Queries with billions of matching events

A search index can actually hurt performance if the number of matches is large (e.g., 100s or millions or billions of events). Systems that rely solely on search indexes for queries can encounter challenges for queries with large result sets, including out of memory errors, queries that take minutes to run or abort, and high cost.

Massive-Scale Adaptive Querying technology allows these kinds of queries to run in just a few seconds without issues. It will produce a histogram visually showing the "shape" of the results as well as estimated results for each time bucket. With the interactive histogram, you can then zoom in on specific time ranges of interest, and perform another query to get more precise results for that time range.

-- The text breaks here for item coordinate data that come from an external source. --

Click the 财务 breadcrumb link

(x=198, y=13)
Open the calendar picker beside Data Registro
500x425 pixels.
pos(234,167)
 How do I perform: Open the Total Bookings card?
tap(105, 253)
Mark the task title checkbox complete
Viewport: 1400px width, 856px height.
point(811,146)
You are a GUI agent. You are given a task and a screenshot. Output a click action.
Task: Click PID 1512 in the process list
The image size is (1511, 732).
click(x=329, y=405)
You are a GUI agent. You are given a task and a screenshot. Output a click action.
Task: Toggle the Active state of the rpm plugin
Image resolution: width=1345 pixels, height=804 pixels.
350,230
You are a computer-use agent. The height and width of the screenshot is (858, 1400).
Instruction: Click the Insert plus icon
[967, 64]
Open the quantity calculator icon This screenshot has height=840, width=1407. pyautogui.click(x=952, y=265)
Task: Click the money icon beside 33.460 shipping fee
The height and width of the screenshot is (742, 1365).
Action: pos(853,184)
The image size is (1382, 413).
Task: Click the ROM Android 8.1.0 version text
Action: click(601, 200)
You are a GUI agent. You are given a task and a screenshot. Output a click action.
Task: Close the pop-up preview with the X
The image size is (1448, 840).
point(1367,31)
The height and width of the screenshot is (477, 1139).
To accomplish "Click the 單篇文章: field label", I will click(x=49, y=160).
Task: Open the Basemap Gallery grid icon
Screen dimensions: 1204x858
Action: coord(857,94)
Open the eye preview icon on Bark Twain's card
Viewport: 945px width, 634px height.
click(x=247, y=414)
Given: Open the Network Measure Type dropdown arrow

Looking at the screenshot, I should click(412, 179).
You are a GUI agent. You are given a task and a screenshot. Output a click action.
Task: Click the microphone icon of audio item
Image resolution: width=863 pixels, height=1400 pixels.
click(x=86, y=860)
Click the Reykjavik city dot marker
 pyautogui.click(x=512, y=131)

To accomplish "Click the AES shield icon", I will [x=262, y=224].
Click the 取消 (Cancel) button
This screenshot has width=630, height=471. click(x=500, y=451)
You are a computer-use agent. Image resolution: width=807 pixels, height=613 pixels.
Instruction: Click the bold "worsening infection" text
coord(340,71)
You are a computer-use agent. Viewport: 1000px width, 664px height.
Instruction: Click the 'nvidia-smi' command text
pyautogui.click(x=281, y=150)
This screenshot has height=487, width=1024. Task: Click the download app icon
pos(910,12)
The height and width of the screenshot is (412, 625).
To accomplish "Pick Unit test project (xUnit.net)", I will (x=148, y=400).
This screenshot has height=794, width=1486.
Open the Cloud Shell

Even with this "shaped histogram" you can still interactively explore the log events in the result set, and precisely get a list of all matching events starting from any point in time in the histogram.

This technology quickly gives you the big picture while also making it easy to drill into details of specific matching log events or to get a more precise histogram for a specific time range.

Here is an example of Massive-Scale Adaptive Querying in action, where the query source:backend app:webserver "DB_ENGINE" matched roughly 6.07 billion events out of 30 billion events over a one month time range:
VAR::ADAPTIVE_QUERYING example

These "shaped histograms" are represented visually by a curved area chart rather than by a stacked bar chart.